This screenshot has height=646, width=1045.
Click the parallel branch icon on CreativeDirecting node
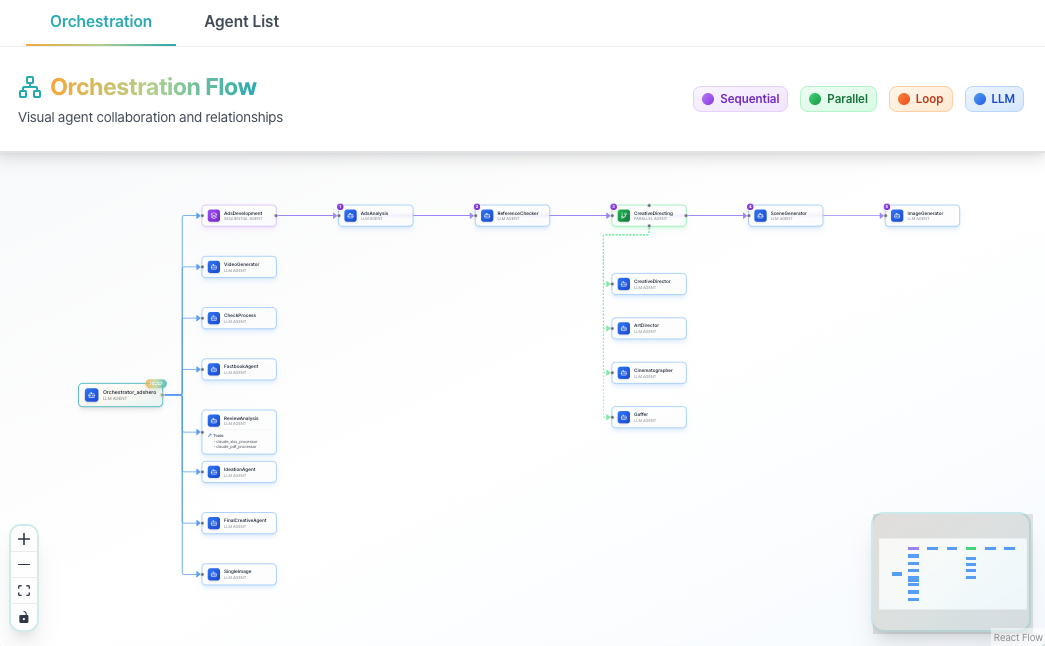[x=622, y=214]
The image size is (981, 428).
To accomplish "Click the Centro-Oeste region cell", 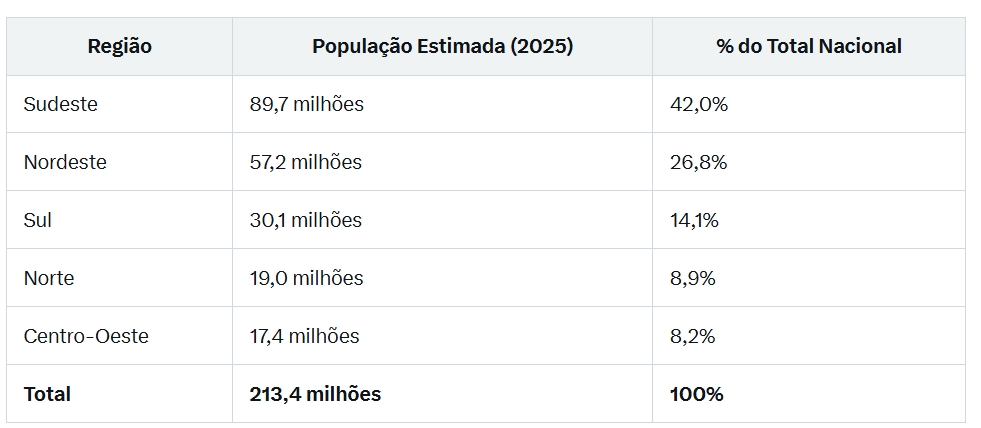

☆ ☆ ☆ ☆

Transcribe every line of the listing above verbatim, omitting the pictures.

Answer to the exercise:
This screenshot has height=646, width=1045.
Click the parallel branch icon on CreativeDirecting node
[x=622, y=214]
The image size is (981, 428).
To accomplish "Click the Centro-Oeste region cell", 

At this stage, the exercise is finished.